No, Mr. President, We Are Not the Highest-Taxed Nation in the World
Taxes

No, Mr. President, We Are Not the Highest-Taxed Nation in the World

Aaron Bernstein

President Trump said it again today: “We're the highest-taxed nation in the world,” he told reporters, repeating the claim twice. “It is his go-to talking point, his favorite line as he tries to lead the Republican Party to a once-in-a-generation overhaul of the federal tax code,” writes Politico’s Matthew Nussbaum. “It is also false — something fact checkers have been pointing out since 2015 when Trump first began declaring it on the campaign trail.”

Asked about the false claim again on Tuesday, White House Press Secretary Sarah Huckabee Sanders defended the president’s line by saying the president actually means that the U.S. has the highest corporate tax in the developed world. When a reporter, One America News Network's Trey Yingst, pointed out that that’s not what Trump said, Sanders held firm. “Seems pretty consistent to me. Sorry, we're just going to have to agree to disagree," Sanders said.

The fact-checkers have been clear and consistent on this point: The U.S. is not the highest-taxed nation in the world, and it’s not the highest-taxed nation in the developed world, either. The U.S. does have the top statutory corporate income tax rate in the developed world at 35 percent, but if you look at the effective rate companies actually pay after deductions and tax credits, the U.S. falls behind countries like Argentina, Japan and the U.K.

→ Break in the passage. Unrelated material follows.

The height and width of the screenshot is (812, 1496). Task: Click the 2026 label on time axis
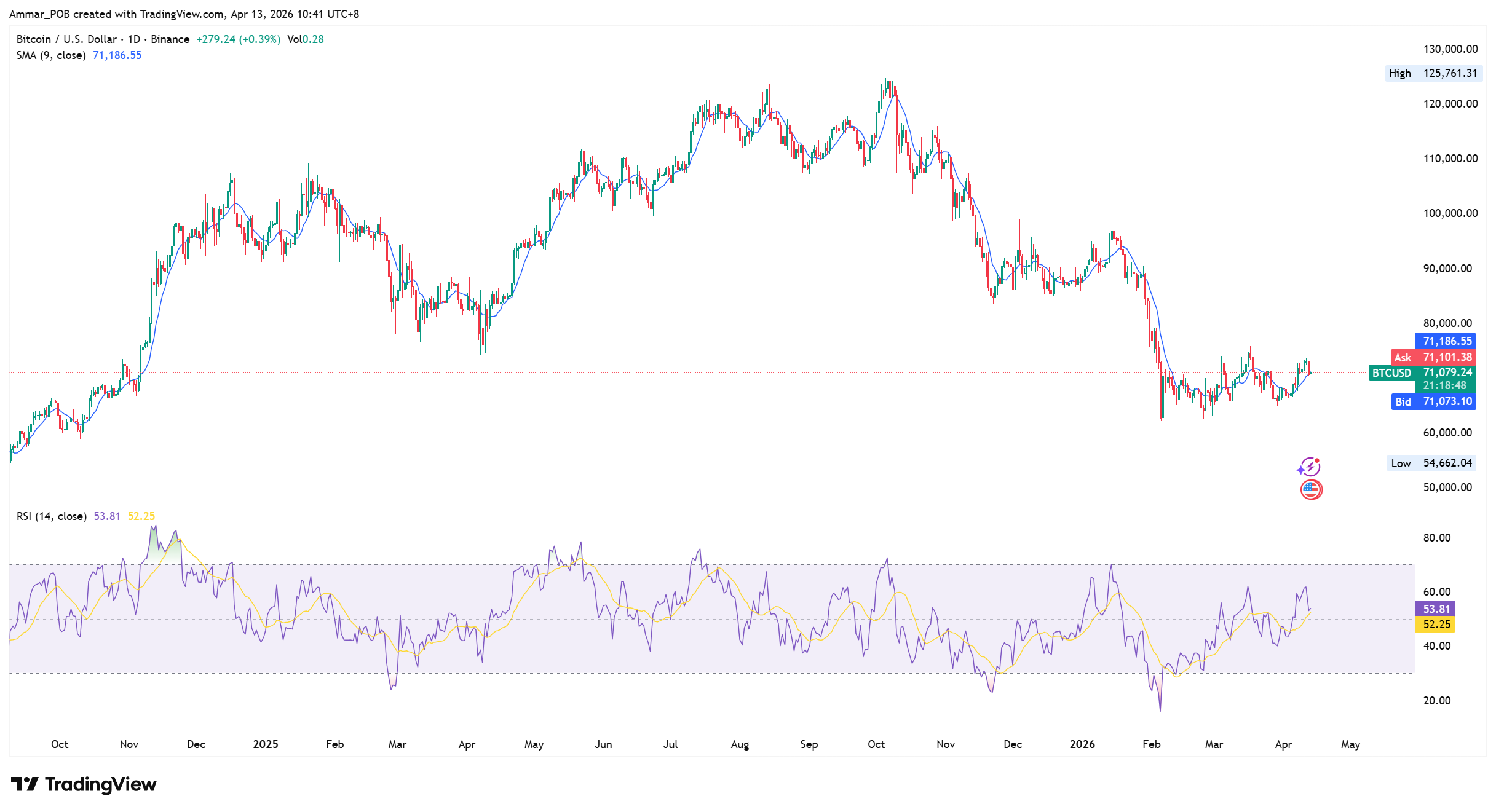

But while Trump may be using the talking point as a way to drum up support for cutting the statutory corporate rate, experts say the line is problematic because it steers the debate away from fixing the tax code. "It confuses the argument for tax reform," the Tax Foundation’s Kyle Pomerleau told Politico. "The structure of the tax code is broken and you can go down a long list of reasons that's the case." Fixing it will require much more than just cutting rates.